[Source records]

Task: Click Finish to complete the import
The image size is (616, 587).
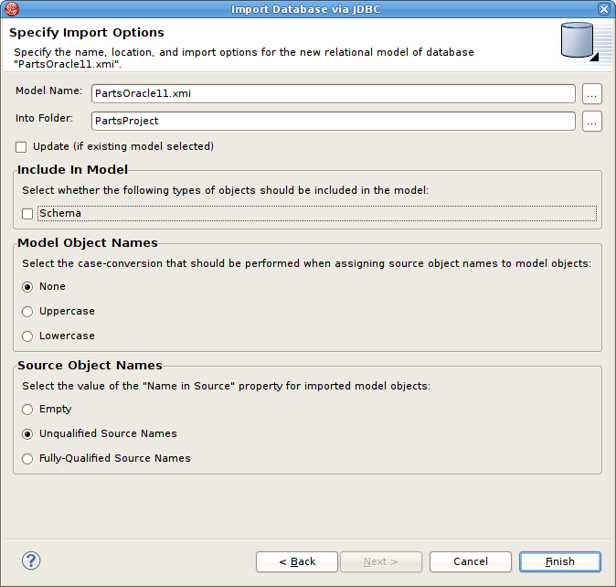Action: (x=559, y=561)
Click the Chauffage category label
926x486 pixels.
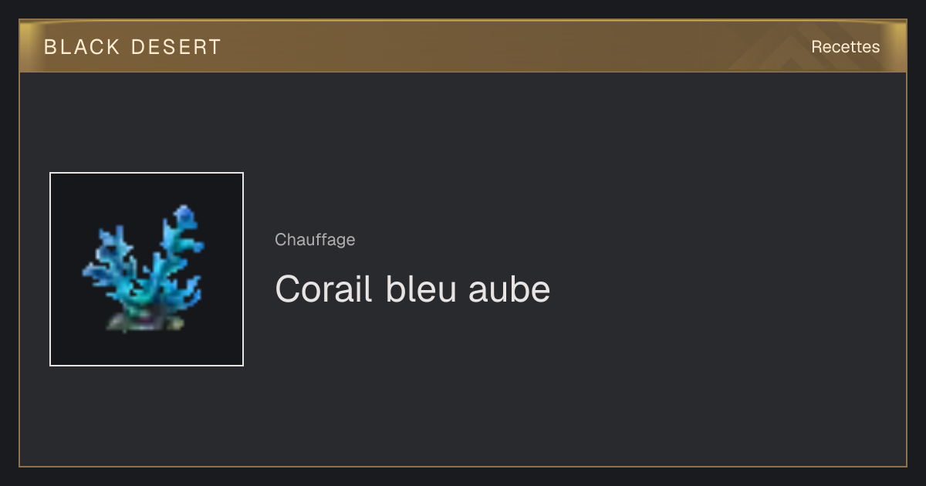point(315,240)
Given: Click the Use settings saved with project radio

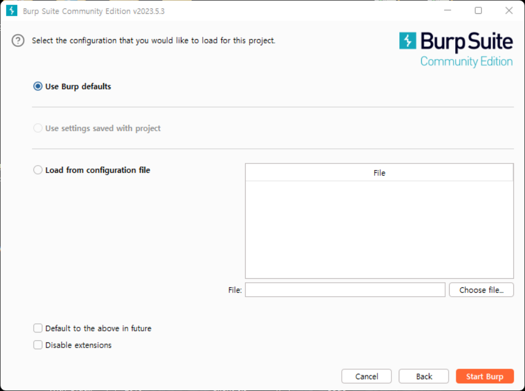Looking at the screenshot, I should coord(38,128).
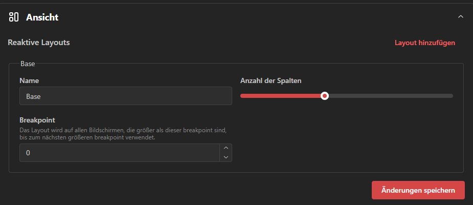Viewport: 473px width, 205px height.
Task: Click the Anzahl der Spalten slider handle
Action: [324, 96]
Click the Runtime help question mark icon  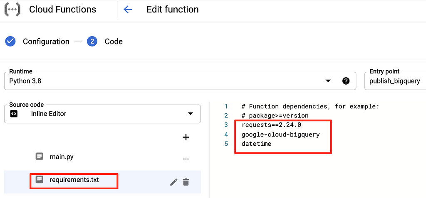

DESCRIPTION OF THE TASK:
Your copy should begin at the line containing "Given: Click the" and end at the last line of the data above, matching each line exactly and holding no pictures.

ANSWER SECTION:
Given: Click the Use settings saved with project radio

Looking at the screenshot, I should coord(38,128).
Viewport: 473px width, 205px height.
Task: Click the Anzahl der Spalten slider handle
Action: [324, 96]
Click the Runtime help question mark icon  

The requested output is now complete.